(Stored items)
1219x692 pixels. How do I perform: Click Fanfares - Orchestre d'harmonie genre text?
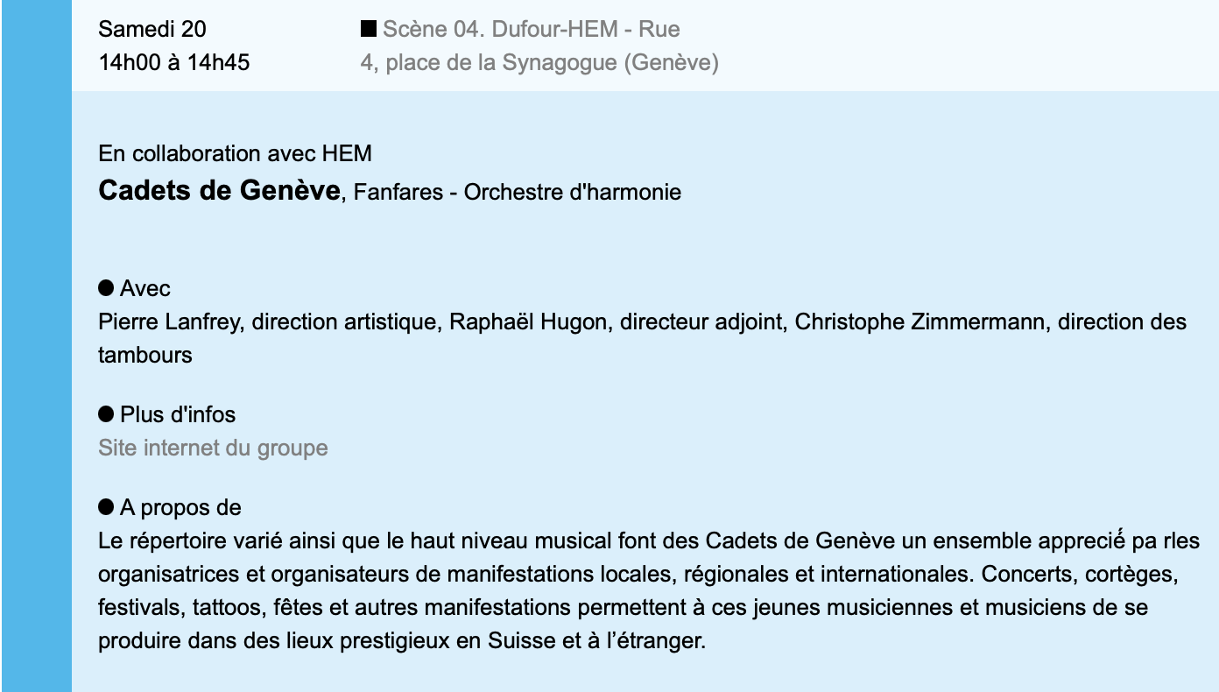click(x=518, y=192)
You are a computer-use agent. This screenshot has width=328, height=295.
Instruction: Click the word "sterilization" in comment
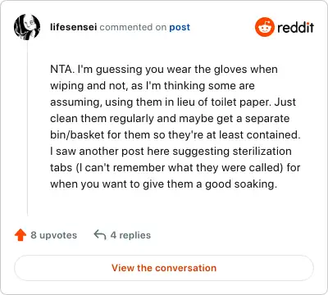[x=262, y=152]
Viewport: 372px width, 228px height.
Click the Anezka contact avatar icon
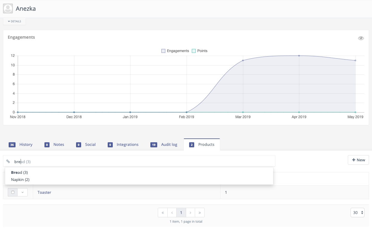pos(8,9)
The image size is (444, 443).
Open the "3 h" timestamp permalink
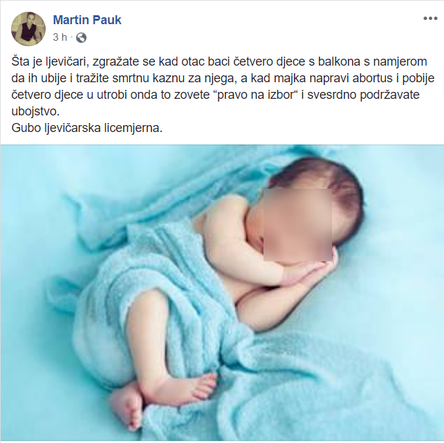(x=60, y=37)
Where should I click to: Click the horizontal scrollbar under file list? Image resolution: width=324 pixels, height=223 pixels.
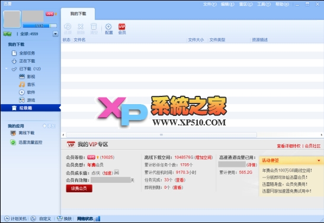coord(161,135)
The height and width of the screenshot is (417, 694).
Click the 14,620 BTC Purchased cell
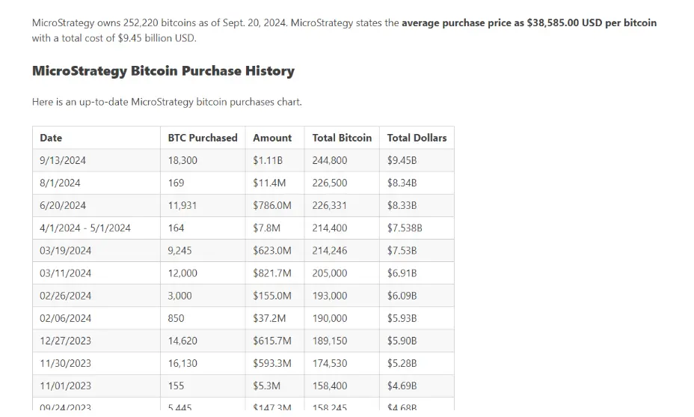[182, 341]
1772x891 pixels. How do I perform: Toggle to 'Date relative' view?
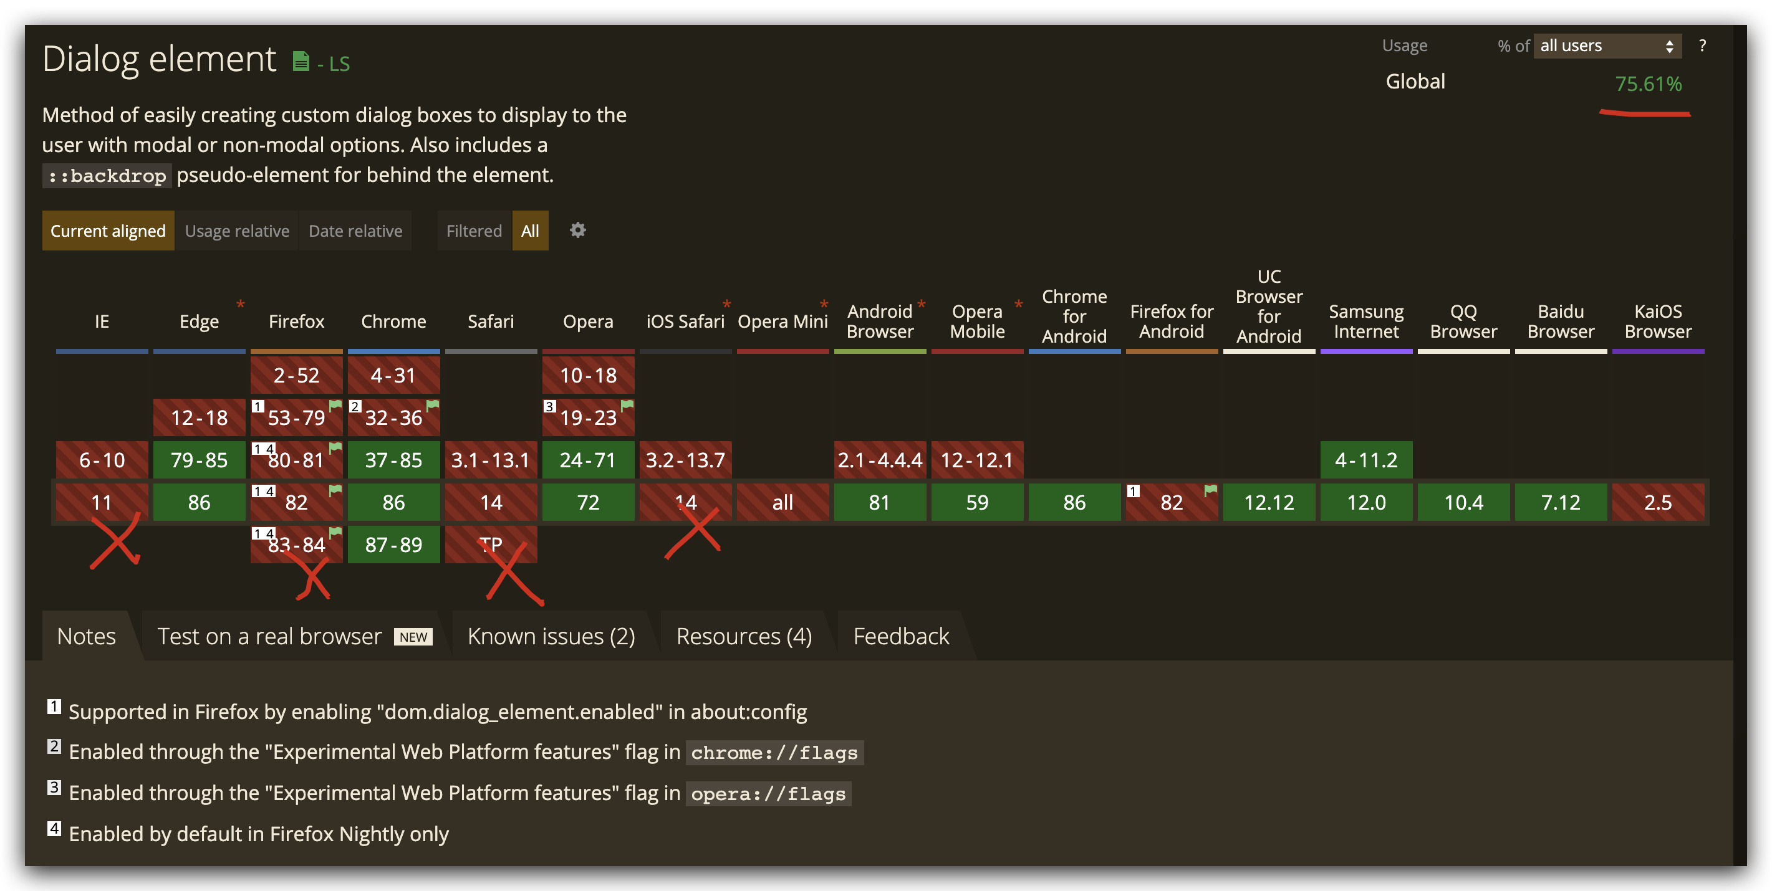[x=355, y=230]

- _Work required_:
Would you filter the records and copy each line that contains the word "screenshot"?

- _Response area_:
You are a computer-use agent. This screenshot has width=328, height=295.
The height and width of the screenshot is (417, 694).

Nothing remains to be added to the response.